» RECORDED INFORMATION:
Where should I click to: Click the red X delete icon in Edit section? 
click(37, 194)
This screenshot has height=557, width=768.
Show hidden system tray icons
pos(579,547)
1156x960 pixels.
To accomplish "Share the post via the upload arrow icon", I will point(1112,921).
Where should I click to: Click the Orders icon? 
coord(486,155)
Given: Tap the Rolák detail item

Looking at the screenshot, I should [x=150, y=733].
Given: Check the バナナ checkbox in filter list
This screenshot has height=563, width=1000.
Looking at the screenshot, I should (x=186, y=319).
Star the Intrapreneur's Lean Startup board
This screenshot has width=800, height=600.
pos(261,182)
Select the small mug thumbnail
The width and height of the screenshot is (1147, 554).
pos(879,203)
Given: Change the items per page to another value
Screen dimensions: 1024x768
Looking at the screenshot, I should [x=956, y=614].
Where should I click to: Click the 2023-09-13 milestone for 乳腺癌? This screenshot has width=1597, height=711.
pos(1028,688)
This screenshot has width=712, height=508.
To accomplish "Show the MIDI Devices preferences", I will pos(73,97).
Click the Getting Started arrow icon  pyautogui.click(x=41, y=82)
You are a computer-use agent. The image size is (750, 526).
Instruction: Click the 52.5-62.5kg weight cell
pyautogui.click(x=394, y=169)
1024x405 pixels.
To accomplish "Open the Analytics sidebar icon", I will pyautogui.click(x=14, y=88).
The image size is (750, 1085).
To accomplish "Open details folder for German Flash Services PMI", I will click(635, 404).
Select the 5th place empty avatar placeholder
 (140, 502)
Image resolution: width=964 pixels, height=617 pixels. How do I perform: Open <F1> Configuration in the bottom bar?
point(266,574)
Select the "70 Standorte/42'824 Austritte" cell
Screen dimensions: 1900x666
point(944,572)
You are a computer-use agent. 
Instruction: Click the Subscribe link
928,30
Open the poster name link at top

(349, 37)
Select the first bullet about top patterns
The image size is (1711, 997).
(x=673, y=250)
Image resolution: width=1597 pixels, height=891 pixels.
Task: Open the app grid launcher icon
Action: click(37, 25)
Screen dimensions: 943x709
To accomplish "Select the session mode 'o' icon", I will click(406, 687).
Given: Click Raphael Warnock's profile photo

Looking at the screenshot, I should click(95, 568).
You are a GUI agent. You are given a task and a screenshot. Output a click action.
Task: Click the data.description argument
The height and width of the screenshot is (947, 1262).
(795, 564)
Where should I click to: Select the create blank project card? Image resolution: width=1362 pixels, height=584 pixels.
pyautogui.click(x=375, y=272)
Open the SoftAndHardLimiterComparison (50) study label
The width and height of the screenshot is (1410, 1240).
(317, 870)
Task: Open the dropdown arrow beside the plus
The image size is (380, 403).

» WHAT IS EXPECTED:
Each entry, exactly as written, should be set down once more.

» RESPONSE TO THE TASK:
Where should I click to: Click the red X delete icon in Edit section? 
click(37, 194)
This screenshot has height=557, width=768.
Show hidden system tray icons
pos(579,547)
1156x960 pixels.
To accomplish "Share the post via the upload arrow icon", I will point(1112,921).
Where should I click to: Click the Orders icon? 
coord(486,155)
Given: Tap the Rolák detail item

Looking at the screenshot, I should [x=150, y=733].
Given: Check the バナナ checkbox in filter list
This screenshot has height=563, width=1000.
Looking at the screenshot, I should (x=186, y=319).
Star the Intrapreneur's Lean Startup board
This screenshot has width=800, height=600.
pos(261,182)
Select the small mug thumbnail
The width and height of the screenshot is (1147, 554).
pos(879,203)
Given: Change the items per page to another value
Screen dimensions: 1024x768
Looking at the screenshot, I should [x=956, y=614].
Where should I click to: Click the 2023-09-13 milestone for 乳腺癌? This screenshot has width=1597, height=711.
pos(1028,688)
This screenshot has width=712, height=508.
To accomplish "Show the MIDI Devices preferences", I will pos(73,97).
Click the Getting Started arrow icon  pyautogui.click(x=41, y=82)
You are a computer-use agent. The image size is (750, 526).
Instruction: Click the 52.5-62.5kg weight cell
pyautogui.click(x=394, y=169)
1024x405 pixels.
To accomplish "Open the Analytics sidebar icon", I will pyautogui.click(x=14, y=88).
The image size is (750, 1085).
To accomplish "Open details folder for German Flash Services PMI", I will click(635, 404).
Select the 5th place empty avatar placeholder
 (140, 502)
Image resolution: width=964 pixels, height=617 pixels. How do I perform: Open <F1> Configuration in the bottom bar?
point(266,574)
Select the "70 Standorte/42'824 Austritte" cell
Screen dimensions: 1900x666
point(944,572)
You are a computer-use agent. 
Instruction: Click the Subscribe link
928,30
Open the poster name link at top

(349, 37)
Select the first bullet about top patterns
The image size is (1711, 997).
(x=673, y=250)
Image resolution: width=1597 pixels, height=891 pixels.
Task: Open the app grid launcher icon
Action: click(37, 25)
Screen dimensions: 943x709
To accomplish "Select the session mode 'o' icon", I will click(406, 687).
Given: Click Raphael Warnock's profile photo

Looking at the screenshot, I should click(95, 568).
You are a GUI agent. You are given a task and a screenshot. Output a click action.
Task: Click the data.description argument
The height and width of the screenshot is (947, 1262).
(795, 564)
Where should I click to: Select the create blank project card? Image resolution: width=1362 pixels, height=584 pixels.
pyautogui.click(x=375, y=272)
Open the SoftAndHardLimiterComparison (50) study label
The width and height of the screenshot is (1410, 1240).
(317, 870)
Task: Open the dropdown arrow beside the plus
The image size is (380, 403).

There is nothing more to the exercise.